Katharine Nash Suding is an American plant ecologist. Suding is a Distinguished Professor of ecology and evolutionary biology at the University of Colorado Boulder and a 2020 Professor of Distinction in the College of Arts and Sciences.

==Early life and education==
Suding was born to geologist J. Thomas and mother Marti Nash alongside sister Laura. She completed her Bachelor of Science degree from Williams College in 1994 and her PhD from the University of Michigan in 1999. As a graduate student, Suding received a fellowship from the Helen Olsen Brower Fellowship in Environmental Studies.

==Career==
===UC Irvine===
Upon completing her formal education, Suding accepted a faculty position at the University of California, Irvine (UC Irvine). During her tenure, she was named a Distinguished Assistant Professor Award for Research in 2007 and received the 2008-09 Distinguished Assistant Professor Award for Research for her project "Forays into the Field: Local Impacts of Global Biological Change."

===CU Boulder===
As a faculty member in the University of Colorado Boulder's (CU Boulder) Department of Ecology and Evolutionary Biology in 2014, Suding began leading the Niwot Ridge Long-Term Ecological Research (LTER) program. She was shortly thereafter elected a Fellow of the Ecological Society of America (ESA) for advancing the science of ecology. In 2017, Suding established the Boulder Apple Tree Project to explore the identity and history of apple varieties in Boulder and the surrounding area in the hopes of improving future urban agricultural planning.

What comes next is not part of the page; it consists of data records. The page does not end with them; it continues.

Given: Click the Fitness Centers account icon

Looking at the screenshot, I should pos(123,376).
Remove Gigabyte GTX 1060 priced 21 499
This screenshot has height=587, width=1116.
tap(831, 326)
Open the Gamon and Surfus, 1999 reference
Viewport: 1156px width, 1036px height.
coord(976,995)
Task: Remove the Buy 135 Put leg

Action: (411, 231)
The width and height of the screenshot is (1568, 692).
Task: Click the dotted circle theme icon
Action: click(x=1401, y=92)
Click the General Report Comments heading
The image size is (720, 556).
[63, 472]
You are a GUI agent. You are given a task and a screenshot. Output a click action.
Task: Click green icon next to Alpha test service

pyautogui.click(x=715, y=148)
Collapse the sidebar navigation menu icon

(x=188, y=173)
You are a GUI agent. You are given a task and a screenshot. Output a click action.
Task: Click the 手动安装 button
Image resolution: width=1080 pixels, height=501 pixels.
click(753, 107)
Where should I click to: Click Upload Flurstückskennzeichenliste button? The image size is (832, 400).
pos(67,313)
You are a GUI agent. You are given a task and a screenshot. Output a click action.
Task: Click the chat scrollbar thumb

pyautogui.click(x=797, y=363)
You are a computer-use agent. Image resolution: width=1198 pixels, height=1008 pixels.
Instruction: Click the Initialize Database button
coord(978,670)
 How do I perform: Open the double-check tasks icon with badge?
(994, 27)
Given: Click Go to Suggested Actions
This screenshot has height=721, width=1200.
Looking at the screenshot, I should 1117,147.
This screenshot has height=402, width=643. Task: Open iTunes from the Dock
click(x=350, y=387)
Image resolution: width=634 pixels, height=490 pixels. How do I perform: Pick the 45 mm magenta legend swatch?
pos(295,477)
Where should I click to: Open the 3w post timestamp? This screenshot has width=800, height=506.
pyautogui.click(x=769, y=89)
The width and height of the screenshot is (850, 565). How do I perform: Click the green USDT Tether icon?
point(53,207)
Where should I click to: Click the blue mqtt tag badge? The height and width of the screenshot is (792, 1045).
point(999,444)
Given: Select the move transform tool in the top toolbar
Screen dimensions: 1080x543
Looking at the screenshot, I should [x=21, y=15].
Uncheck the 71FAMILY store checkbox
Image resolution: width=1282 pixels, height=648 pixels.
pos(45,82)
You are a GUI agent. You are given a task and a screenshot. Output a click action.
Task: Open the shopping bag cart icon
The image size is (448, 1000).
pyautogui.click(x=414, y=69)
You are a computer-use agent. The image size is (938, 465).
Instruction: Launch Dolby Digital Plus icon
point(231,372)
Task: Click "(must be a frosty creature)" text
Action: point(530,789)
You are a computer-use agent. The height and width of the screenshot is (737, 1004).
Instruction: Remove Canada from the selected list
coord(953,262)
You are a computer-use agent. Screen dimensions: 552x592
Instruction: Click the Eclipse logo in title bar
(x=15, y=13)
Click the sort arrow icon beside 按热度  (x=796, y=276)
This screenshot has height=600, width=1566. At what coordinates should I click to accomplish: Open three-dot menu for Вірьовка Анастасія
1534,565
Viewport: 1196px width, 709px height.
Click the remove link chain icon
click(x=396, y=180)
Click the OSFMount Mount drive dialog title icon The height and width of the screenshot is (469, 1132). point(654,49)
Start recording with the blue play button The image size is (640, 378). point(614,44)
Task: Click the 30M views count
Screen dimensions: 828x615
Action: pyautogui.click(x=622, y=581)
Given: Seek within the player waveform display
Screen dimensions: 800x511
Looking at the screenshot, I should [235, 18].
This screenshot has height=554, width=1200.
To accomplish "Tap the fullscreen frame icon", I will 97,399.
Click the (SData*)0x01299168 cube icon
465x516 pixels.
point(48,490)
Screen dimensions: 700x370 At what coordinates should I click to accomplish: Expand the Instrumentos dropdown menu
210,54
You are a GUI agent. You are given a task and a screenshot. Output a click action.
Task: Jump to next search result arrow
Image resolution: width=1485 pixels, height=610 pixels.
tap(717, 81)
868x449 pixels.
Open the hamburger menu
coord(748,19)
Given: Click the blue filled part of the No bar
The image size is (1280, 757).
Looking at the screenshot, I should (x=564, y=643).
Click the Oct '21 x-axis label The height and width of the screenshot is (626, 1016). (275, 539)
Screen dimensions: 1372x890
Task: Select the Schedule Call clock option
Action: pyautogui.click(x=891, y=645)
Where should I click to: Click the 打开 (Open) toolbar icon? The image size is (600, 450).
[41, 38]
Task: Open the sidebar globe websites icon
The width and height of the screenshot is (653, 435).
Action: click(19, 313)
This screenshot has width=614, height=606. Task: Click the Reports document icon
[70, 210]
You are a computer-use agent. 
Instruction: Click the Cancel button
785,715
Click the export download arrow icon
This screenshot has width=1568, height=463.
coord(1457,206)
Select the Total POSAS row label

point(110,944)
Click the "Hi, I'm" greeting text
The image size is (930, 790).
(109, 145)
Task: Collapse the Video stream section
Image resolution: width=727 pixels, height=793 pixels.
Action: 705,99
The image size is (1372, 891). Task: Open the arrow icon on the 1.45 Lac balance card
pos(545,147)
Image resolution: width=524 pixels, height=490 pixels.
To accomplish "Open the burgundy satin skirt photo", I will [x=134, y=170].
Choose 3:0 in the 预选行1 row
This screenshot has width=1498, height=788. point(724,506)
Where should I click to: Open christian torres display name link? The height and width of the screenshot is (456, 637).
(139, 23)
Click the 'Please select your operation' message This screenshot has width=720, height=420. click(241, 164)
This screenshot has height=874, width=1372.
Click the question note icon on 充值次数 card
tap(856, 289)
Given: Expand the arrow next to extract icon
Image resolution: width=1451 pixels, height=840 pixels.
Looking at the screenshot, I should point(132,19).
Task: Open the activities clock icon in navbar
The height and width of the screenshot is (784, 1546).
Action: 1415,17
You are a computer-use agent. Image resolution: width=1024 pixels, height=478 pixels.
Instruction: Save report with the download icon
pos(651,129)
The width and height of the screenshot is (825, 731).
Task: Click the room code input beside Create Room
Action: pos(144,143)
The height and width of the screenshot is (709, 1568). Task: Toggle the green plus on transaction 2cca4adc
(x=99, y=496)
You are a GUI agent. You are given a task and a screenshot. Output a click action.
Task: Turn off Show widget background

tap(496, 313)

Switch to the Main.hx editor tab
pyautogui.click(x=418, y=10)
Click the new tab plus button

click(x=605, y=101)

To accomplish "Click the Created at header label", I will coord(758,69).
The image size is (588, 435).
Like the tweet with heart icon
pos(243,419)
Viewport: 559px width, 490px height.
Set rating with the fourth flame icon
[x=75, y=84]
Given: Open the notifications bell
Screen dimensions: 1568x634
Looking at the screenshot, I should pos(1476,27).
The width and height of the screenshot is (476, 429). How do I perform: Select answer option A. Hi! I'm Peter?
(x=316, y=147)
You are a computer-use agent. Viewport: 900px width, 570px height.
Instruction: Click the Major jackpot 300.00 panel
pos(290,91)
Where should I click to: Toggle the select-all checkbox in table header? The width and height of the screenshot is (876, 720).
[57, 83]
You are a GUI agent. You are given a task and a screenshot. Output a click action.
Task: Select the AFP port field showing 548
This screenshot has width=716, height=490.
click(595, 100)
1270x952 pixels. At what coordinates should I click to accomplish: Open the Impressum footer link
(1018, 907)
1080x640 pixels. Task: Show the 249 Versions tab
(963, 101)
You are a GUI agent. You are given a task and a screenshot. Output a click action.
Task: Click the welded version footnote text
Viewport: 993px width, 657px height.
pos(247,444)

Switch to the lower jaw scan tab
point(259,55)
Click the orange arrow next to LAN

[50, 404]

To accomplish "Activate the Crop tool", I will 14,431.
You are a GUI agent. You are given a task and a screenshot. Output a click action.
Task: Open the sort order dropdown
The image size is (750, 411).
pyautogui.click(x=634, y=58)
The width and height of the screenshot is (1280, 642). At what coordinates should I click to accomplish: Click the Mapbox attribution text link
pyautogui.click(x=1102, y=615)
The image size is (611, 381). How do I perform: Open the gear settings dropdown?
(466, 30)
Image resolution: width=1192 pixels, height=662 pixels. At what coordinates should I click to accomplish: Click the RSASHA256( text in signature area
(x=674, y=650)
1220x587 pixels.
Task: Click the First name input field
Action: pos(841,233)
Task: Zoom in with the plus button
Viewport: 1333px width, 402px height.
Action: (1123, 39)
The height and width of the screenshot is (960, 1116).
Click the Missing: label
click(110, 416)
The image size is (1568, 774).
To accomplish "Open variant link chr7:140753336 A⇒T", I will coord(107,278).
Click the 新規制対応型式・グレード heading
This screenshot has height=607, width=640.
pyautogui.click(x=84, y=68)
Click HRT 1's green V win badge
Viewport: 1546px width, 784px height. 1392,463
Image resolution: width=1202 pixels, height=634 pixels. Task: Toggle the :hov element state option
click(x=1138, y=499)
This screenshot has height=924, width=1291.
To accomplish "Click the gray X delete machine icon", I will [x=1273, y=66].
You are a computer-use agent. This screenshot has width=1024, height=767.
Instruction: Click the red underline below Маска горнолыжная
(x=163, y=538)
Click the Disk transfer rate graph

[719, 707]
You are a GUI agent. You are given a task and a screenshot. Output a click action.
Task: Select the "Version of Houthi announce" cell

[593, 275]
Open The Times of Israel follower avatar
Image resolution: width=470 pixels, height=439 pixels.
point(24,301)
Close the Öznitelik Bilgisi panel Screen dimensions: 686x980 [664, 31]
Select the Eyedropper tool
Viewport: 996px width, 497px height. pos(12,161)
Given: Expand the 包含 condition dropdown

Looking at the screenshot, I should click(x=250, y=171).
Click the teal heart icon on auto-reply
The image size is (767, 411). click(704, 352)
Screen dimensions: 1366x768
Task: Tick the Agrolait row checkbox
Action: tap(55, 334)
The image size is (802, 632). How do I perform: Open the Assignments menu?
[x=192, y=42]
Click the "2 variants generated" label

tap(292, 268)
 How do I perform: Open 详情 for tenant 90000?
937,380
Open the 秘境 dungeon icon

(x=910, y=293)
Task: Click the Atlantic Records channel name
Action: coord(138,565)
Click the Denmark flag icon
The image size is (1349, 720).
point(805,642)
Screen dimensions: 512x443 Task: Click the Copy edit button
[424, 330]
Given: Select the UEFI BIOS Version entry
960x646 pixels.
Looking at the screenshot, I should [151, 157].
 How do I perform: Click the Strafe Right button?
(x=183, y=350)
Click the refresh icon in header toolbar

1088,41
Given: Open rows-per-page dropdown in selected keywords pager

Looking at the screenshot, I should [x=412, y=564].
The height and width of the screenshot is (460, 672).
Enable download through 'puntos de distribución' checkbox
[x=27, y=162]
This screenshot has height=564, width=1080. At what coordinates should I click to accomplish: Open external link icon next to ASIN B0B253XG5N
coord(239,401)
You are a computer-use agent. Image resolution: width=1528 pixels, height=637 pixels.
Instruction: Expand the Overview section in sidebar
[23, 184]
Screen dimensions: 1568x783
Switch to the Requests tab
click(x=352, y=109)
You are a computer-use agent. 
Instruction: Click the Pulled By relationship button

During her tenure at the University of Colorado Boulder, Suding established the Suding Lab to "apply cutting-edge "usable" science to the challenges of restoration, species invasion, and environmental change in partnership with conservation groups, government agencies and land managers." In 2018, she was recognized for her work with the ESA's Robert H. MacArthur award; an award given to an established, mid-career ecologist for meritorious contributions to ecology, in the expectation of continued outstanding ecological research. Following this, Suding was elected a fellow of the American Association for the Advancement of Science for her "scientifically significant or socially distinguished efforts to advance science or its applications." She also earned the University of Colorado Boulder's Excellence in Research, Scholarly and Creative Work Award. In 2019, Suding was recognized as one of the world's most influential researchers of the past decade.

During the COVID-19 pandemic, Suding was appointed a Distinguished Professor of ecology and evolutionary biology. She was also named a 2020 Professor of Distinction in the College of Arts and Sciences.

==Personal life==
Suding is married to Paul Suding.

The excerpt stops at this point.